These highlighted parts are designed to teach LLMs how to follow the specified output format. For a more in-depth understanding, please refer to the detailed example in the last section.

Using LangChain

Although it’s possible to develop an LLM application using only the APIs provided by your chosen model, I strongly recommend using LangChain as your development framework. LangChain simplifies the development process and adds a level of standardization, which is crucial for scaling production efficiently. It offers a wide range of prebuilt tools and incorporates built-in workflows, making it easier to manage and enhance your application over time.

In the case of avoiding parser error, LangChain provides a robust workflow that helps ensure LLMs output format. You can refer to the example section for more detail.

Retry Mechanics

Another practical approach to prevent system crashes is to implement a retry mechanism. You could set up a simple try-catch block outside your function and keep retrying until the operation succeeds. Alternatively, you can utilize LangChain’s built-in Fallback mechanism, which prompts the model to retry automatically.

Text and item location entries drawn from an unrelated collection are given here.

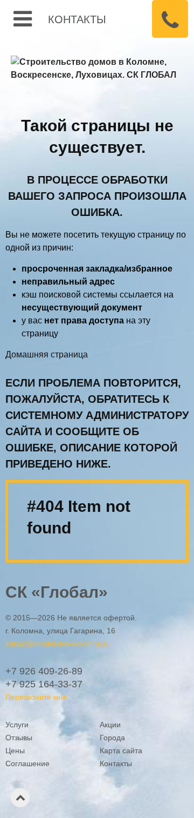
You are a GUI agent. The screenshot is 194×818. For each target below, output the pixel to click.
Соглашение (27, 763)
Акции (110, 724)
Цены (15, 750)
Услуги (17, 724)
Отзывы (18, 737)
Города (112, 737)
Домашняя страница (46, 354)
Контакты (77, 18)
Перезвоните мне (36, 697)
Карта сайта (121, 750)
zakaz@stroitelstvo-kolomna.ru (57, 643)
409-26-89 (43, 671)
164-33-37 (43, 684)
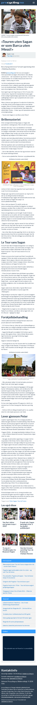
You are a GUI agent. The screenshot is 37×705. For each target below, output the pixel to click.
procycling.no (11, 73)
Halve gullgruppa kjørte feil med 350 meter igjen (17, 618)
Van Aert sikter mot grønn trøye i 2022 (9, 524)
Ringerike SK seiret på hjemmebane (13, 622)
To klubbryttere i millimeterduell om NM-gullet (16, 614)
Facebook (8, 64)
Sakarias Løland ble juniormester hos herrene (16, 625)
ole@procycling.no (28, 673)
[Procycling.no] (12, 2)
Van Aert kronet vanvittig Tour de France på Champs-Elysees (26, 551)
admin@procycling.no (16, 678)
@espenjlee (16, 56)
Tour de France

However, it’s important to remember that API calls to LLMs can be costly. Therefore, you should always set a limit on the number of retries. Generally, allowing just one retry should suffice, especially if you’re adhering to the guidelines I mentioned earlier.

Example

In this section, I’ll show you a straightforward example of how to build a basic LLM application, ensuring it’s free from parsing errors.

We’ll be using LangChain along with the OpenAI API for this tutorial (Again, LangChain is not required but highly recommended). I’m going to skip some of the more detailed steps in the coding process since they’re not the focus here. If you’re curious about those details, you can check out the official LangChain documentation for more information.

We’ll use the example I mentioned earlier about describing animals. Our goal is to have the LLM predict which animal is being described based on the input.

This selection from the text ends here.